> _Exercise a_: In the listing, copy out word for word every line starting with the one that contains "館内施設 (557, 193)" and going on through the final line of the listing, with both ends included.

> _Quoted text_:
CIF Los Angeles City Section
- Abbreviation: CIF-LA
- Formation: 1935
- Type: NPO
- Legal status: Association
- Purpose: Athletic/Educational
- Headquarters: 8401 Arleta Avenue Sun Valley, CA 91352
- Region served: Los Angeles Unified School District
- Official language: English
- Commissioner: John Aguirre
- Parent organization: California Interscholastic Federation
- Website: http://www.cif-la.org/

= CIF Los Angeles City Section =

American high school athletics governing body

The CIF Los Angeles City Section (CIF-LA) is the governing body of high school athletics for public schools in the city of Los Angeles and some surrounding communities. All of these schools were once associated with the Los Angeles Unified School District. It is one of ten sections that constitute the California Interscholastic Federation (CIF).

> _Task inputs_:

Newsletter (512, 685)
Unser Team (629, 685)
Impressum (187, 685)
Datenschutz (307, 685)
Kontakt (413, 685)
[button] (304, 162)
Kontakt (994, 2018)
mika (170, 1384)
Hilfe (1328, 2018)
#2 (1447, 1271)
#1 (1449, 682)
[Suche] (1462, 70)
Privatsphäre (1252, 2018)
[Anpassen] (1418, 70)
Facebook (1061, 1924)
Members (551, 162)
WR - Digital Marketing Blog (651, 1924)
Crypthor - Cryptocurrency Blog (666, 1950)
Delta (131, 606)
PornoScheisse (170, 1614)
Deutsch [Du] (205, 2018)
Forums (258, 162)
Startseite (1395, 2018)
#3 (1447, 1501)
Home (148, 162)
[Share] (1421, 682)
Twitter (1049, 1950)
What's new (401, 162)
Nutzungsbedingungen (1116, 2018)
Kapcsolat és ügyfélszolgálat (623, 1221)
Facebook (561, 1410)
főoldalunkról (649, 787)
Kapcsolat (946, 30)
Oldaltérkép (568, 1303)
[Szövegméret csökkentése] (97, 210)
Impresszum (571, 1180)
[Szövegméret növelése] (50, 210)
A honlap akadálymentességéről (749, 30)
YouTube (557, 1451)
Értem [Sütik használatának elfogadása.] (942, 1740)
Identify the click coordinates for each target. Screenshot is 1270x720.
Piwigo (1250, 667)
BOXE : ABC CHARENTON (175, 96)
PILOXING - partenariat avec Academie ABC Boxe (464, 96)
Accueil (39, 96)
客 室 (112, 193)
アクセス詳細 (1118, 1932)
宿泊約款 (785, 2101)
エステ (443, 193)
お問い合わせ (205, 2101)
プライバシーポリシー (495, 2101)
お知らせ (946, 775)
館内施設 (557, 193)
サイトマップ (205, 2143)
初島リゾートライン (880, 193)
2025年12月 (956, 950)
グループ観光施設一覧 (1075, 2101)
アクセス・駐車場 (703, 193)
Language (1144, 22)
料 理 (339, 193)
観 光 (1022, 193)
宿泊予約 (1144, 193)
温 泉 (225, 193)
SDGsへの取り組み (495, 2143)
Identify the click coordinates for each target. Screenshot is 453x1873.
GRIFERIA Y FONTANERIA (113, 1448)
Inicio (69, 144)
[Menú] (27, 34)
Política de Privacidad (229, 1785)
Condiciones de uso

> _Exercise b_: According to the text on the CIF Los Angeles City Section, how many sections make up the California Interscholastic Federation?

> _Written response a_:
館内施設 (557, 193)
サイトマップ (205, 2143)
初島リゾートライン (880, 193)
2025年12月 (956, 950)
グループ観光施設一覧 (1075, 2101)
アクセス・駐車場 (703, 193)
Language (1144, 22)
料 理 (339, 193)
観 光 (1022, 193)
宿泊予約 (1144, 193)
温 泉 (225, 193)
SDGsへの取り組み (495, 2143)
Identify the click coordinates for each target. Screenshot is 453x1873.
GRIFERIA Y FONTANERIA (113, 1448)
Inicio (69, 144)
[Menú] (27, 34)
Política de Privacidad (229, 1785)
Condiciones de uso

> _Written response b_: Ten sections.